The chief advantages of pulse oximeter over other methodologies are cost and speed. The most accurate way to obtain SpO2 is from a blood sample and analyze the sample in a laboratory. An oximeter only takes a few seconds to obtain a reading. The accuracy of a pulse oximeter (usually within 1-3%) is sufficient for most siturations.


How do Pulse Oximeters work?

Oxygenated blood absorbs light at 660nm (red light), whereas deoxygenated blood absorbs light preferentially at 940nm (infra-red). Pulse oximeters consist of two light emitting diodes, at 600nm and 940nm, and two light collecting sensors, which measure the amount of red and infra-red light emerging from tissues traversed by the light rays. The relative absorption of light by oxyhemoglobin (HbO) and deoxyhemoglobin is processed by the device and an oxygen saturation level is reported. The device directs its attention at pulsatile arterial blood and ignores local noise from the tissues. The result is a continuous qualitative measurement of the patients oxyhemoglobin status. Oximeters deliver data about pulse rate, oxygen saturation (SpO2) and even cardiac output. They are, however, far from perfect monitors.

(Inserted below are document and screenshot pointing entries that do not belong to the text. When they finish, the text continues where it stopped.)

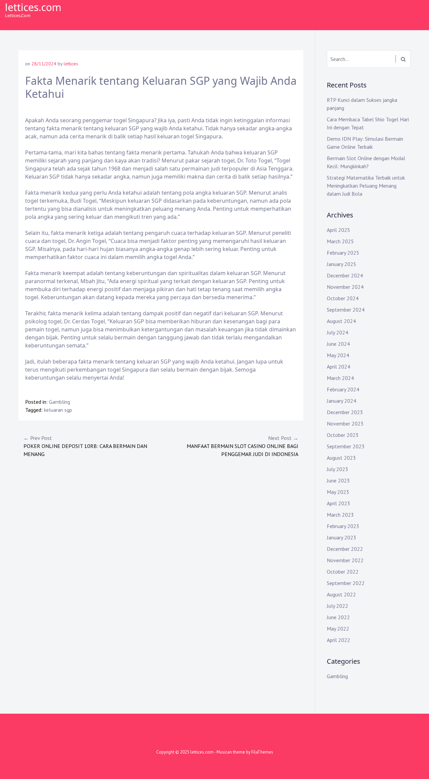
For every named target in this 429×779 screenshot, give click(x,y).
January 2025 (341, 264)
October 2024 (343, 298)
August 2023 (341, 457)
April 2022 (338, 640)
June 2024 (338, 343)
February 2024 (343, 389)
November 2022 (345, 560)
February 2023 (343, 526)
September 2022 (346, 583)
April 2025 (338, 229)
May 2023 (338, 492)
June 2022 (338, 617)
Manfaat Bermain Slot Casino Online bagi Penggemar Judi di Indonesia (242, 446)
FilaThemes (262, 752)
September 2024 (346, 309)
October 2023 (343, 435)
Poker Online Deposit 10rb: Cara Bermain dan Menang (85, 446)
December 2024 (345, 275)
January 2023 (341, 537)
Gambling (59, 401)
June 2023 (338, 480)
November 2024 (345, 286)
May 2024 (338, 355)
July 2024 (337, 332)
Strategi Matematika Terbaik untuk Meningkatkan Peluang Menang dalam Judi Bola (366, 185)
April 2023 (338, 503)
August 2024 (341, 321)
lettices (71, 64)
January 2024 (341, 400)
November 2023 (345, 423)
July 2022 (337, 605)
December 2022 (345, 548)
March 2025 (340, 241)
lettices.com (33, 7)
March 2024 (340, 378)
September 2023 (346, 446)
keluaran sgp (58, 409)
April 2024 (338, 366)
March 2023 (340, 514)
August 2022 (341, 594)
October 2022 (343, 571)
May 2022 (338, 628)
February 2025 (343, 252)
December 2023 (345, 412)
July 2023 (337, 469)
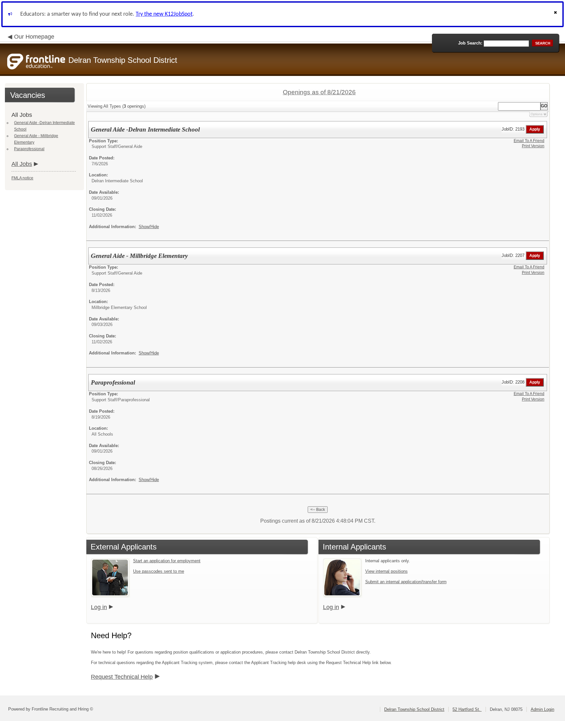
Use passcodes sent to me (158, 571)
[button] (556, 14)
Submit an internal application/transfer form (406, 581)
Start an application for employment (166, 560)
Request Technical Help (122, 677)
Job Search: (470, 43)
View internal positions (386, 571)
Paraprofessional (29, 149)
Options (536, 114)
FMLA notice (22, 178)
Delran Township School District (414, 709)
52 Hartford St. (467, 709)
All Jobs (21, 164)
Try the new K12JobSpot (164, 14)
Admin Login (542, 709)
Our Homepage (34, 36)
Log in (99, 607)
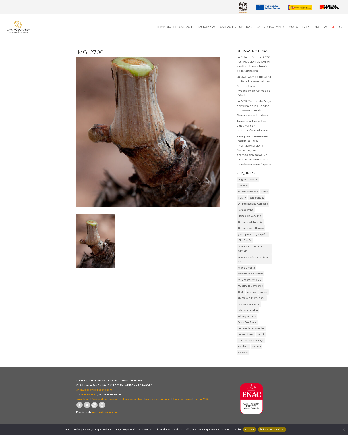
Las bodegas (207, 27)
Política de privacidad (104, 398)
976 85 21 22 (89, 394)
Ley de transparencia (157, 398)
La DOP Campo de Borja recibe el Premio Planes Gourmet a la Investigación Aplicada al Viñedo (254, 86)
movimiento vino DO (249, 279)
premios (251, 292)
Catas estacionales (271, 27)
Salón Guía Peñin (247, 322)
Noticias (321, 27)
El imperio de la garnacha (175, 27)
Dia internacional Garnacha (253, 203)
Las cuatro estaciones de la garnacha (253, 259)
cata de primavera (248, 191)
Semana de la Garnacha (251, 328)
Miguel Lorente (246, 267)
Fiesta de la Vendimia (249, 216)
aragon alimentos (247, 179)
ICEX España (244, 240)
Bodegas (243, 185)
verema (256, 346)
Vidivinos (243, 352)
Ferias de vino (245, 210)
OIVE (241, 292)
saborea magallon (248, 310)
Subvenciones (245, 334)
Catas (264, 191)
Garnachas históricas (236, 27)
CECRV (242, 197)
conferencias (257, 197)
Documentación (182, 398)
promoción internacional (251, 298)
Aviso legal (82, 398)
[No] (343, 429)
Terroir (261, 334)
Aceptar (249, 429)
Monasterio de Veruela (250, 273)
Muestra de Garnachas (250, 285)
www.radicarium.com (105, 412)
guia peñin (262, 234)
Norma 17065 (201, 398)
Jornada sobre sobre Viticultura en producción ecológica (252, 125)
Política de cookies (131, 398)
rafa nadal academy (248, 304)
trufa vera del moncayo (251, 340)
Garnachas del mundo (250, 222)
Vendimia (243, 346)
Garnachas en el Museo (251, 228)
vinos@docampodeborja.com (94, 389)
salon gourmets (247, 316)
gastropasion (245, 234)
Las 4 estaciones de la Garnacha (250, 248)
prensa (263, 292)
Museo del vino (299, 27)
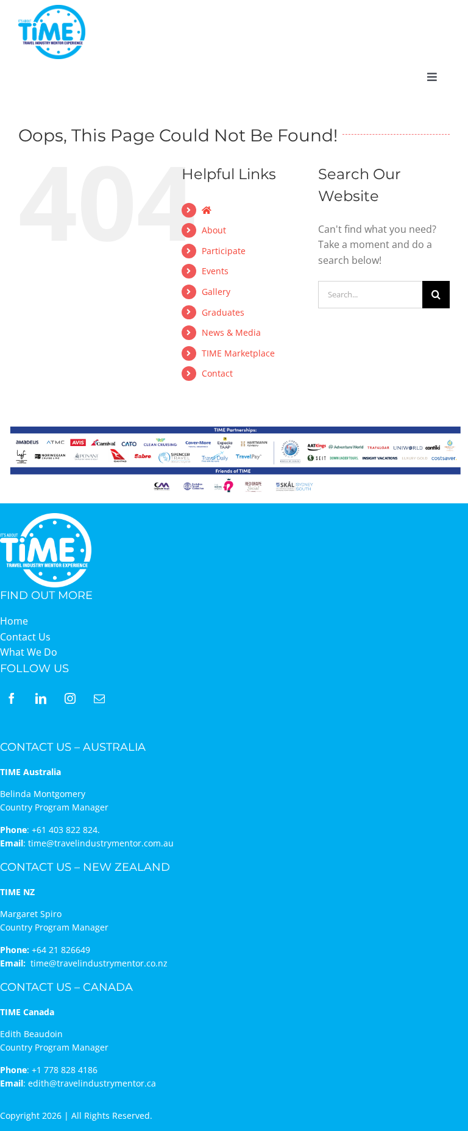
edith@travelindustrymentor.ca (92, 1083)
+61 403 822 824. (66, 829)
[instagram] (70, 698)
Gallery (216, 291)
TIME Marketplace (238, 353)
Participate (224, 251)
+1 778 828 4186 (65, 1070)
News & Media (231, 332)
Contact (217, 373)
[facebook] (11, 698)
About (214, 230)
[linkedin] (40, 698)
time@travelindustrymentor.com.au (101, 843)
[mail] (99, 698)
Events (215, 271)
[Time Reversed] (45, 517)
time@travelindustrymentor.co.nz (99, 963)
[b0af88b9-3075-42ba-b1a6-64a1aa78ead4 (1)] (51, 9)
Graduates (223, 312)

The use of pulse oximeters is limited by a number of factors: they are set up to measure oxygenated and deoxygenated haemoglobin, but no provision is made for measurement error in the presence of dyshemoglobin moieties – such as carboxyhemoglobin (COHb) and methemoglobinemia. COHb absorbs red light as well as HbO, and saturation levels are grossly over-represented. Arterial gas analysis or use of co-oximetery is essential in this situation. Co-oximeters measure reduced haemoglobin, HbO, COHb and methemoglobin. Abnormal movement, such as occurs with agitated patients, will cause interference with SpO2 measurement. Low blood flow, hypotension, vasoconstriction and hypothermia will reduce the pulsatility of capillary blood, and the pulse-oximeter will under-read or not read at all. Conversely, increased venous pulsation, such as occurs with tricuspid regurgitation, may be misread by the pulse-oximeter as arterial blood, with a low resultant reading. Finally, it is generally accepted that the percentage saturation is unreliably reported on the steep part of the oxyhemoglobin dissociation curve. While the trend between the SaO2 (arterial saturation) and SpO2 appears accurate, the correlation between the two numbers is not. Thus a drop in the SpO2 below 90% must be considered a significant clinical event.

In spite of these limitations, the pulse oximeter has emerged as the de-facto monitoring device in the operating room, patient transport and intensive care.